Вдруг я узнаю, что один архилиберальнейший издатель в Петербурге, все издающий книжки по естествознанию и социологии, нечто вроде покойного Павленкова, имеет обыкновение каждые два года хоть раз съездить на берега Нила,- так просто "отдохнуть и погулять", по-русски. На мое изумление мне рассказали, что привлекают его вовсе не феллахи и английское владычество в Египте, но памятники древности; однако привлекают не как археолога и историка, ибо он не блистал этими качествами, а как живого человека, вот именно как издателя архилиберальнейших книжек, "самых современных и самых нужных". Удивлению моему не было конца. "Он просто любит это зрелище Египта, древнего, прежнего, сочного, яркого; он находит, что это очень напоминает нашу Волгу, но только напоминает как что-то осуществленное и зрелое свой ранний задаток, свою младенческую фазу. То есть Волга - это младенчество, а Нил времени фараонов это расцвет. И любитель Сен-Симона и социализма, немножко и сам социалист, бродит около старых сфинксов с мыслью, что около Нерехты, Арзамаса и Казани могли бы стоять не худшие. Что придет время, и бассейн Волги сделается территорией такой же цветущей, хлебной, счастливой в здоровой цивилизаций, как в побережье великой африканской реки".

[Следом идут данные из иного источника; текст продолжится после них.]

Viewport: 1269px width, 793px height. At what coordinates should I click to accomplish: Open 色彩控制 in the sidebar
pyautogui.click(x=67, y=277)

Признаюсь, это удивительное сообщение, услышанное мною совершенно случайно, в мелькающем разговоре без темы, заставило меня взглянуть с совершенно новой точки зрения на наших радикалов. Несомненно, вот уже пятьдесят лет в них бьется какой-то сильный пульс. Несомненно, они куда-то ведут Россию. Их почему-то любят, за ними идут. Идут за их честностью, прямотою, решительностью, готовностью к жертвам. И куда они приведут Россию? Порыв пока ясен в одном: в направлении к сочности, жизни, цвету народной и вообще человеческой жизни, без теснейших определений. Но я не думаю, чтобы это "безбожное" движение, каким оно выступает сейчас, и до конца осталось таковым. Когда-нибудь оно захочет молитв, поднимет глаза к небу, задумается о гробе и жизни. И тогда каковы будут эти молитвы? Куда? Кому?

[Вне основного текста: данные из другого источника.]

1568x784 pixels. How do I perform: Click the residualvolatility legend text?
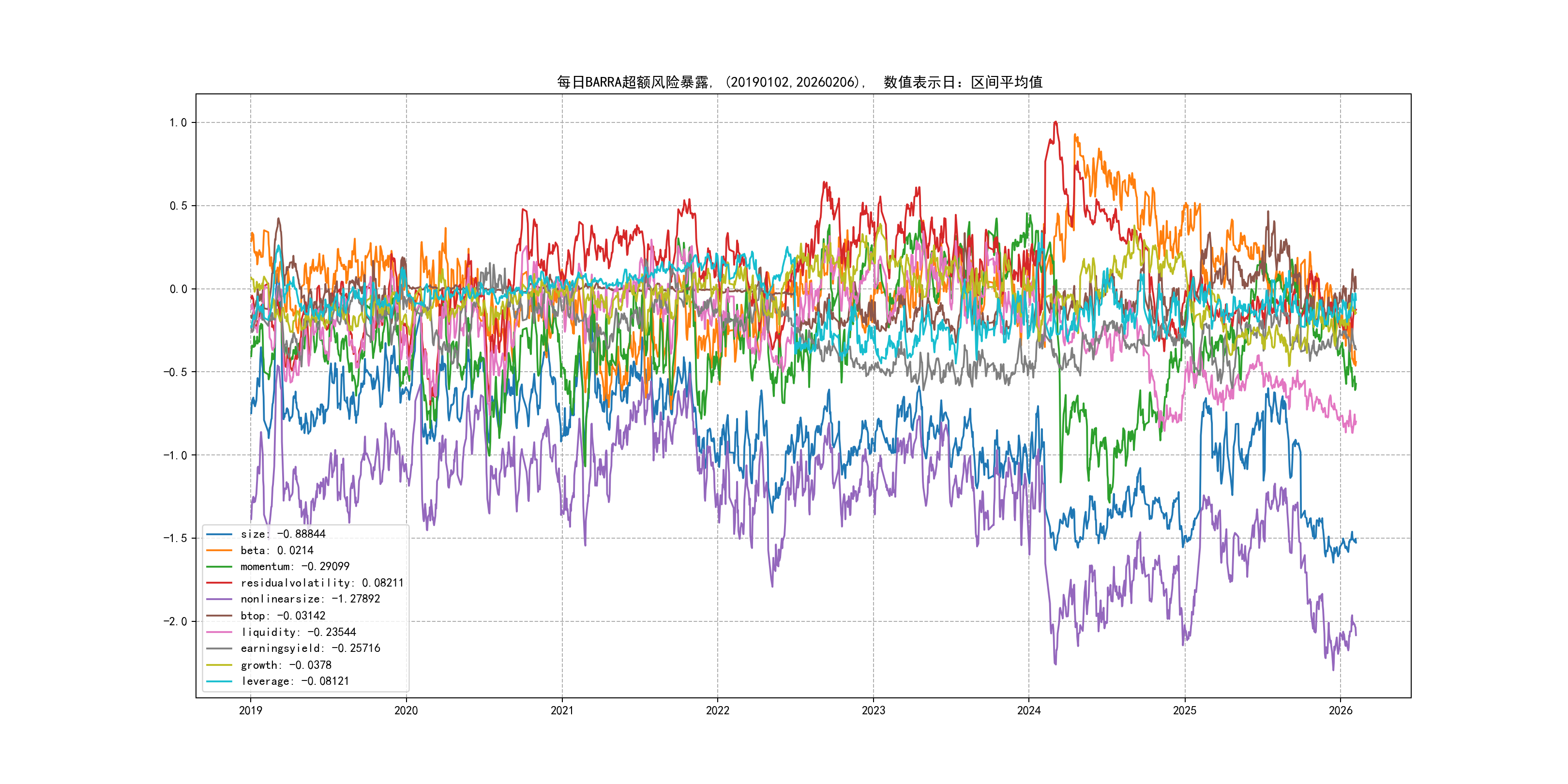[x=322, y=583]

И вот мне захотелось взглянуть на эти тихие воды, может быть, будущие "воды", в смысле далекой и новой судьбы, какая сложится на этих берегах для нашего племени. Сказал же о нем Лермонтов вещие слова: "Россия - вся в будущем". Сказал и обвел в своей черновой тетради эти слова чертою, как особенную и преимущественную свою веру, как свое горячее убеждение и предвидение.



Детство мое все прошло на берегах Волги - детство и юность. Кострома, Симбирск в Нижний - это такие три эпохи "переживаний", каких я не испытывал уже в последующей жизни. Там позднее я как-то более господствовал над обстановкою. Сам был зрелее и сильнее, и, словом, внутренняя моя жизнь, движение идей и чувств уже набирали впечатление улиц, площадей, церквей, реки. Не то в детстве, о котором и мамаши говорят, что "дитя - как воск, на него что ляжет, то и отпечатается". И вот я помню эту Кострому,- первое самое минное, тягучее, бесконечное впечатление. Знаете, взрослый человек как-то больше года,- хотя и странно их сравнивать,-и от этого год ему кажется маленьким, коротеньким, быстро проходящим. Годы так мелькают в возрасте 40-50 лет. Но для шестилетнего мальчика год - точно век. Ждешь и не дождешься Рождества, и точно это никогда не придет. Потом ждешь Пасхи, и как медленно она приближается. Потом ждешь лета. И этот поворот лета, осени, зимы и весны кажется веком: Ползет, не шевелится, чуть-чуть, еле-еле...



Дожди... Вообразите, что господствующим впечатлением, сохранившимся от Костромы, было у меня впечатление идущего дождя. У нас были сад, свой домик, и я все это помню. Но я гораздо ярче помню впечатление мелкого моросящего дождя, на который я с отчаянием глядел, выбежав поутру, еще до чая, босиком на крыльцо. Идет Дождь, холодный, меленький. На небе нет туч, облаков, но все оно серое, темноватое, ровное, без луча, без солнца, без всякого обещания, без всякой надежды, и это так ужасно было смотреть на него. О, до чего ужасно это впечатление дождливых недель, месяцев, годов, целого детства,- всего раннего детства.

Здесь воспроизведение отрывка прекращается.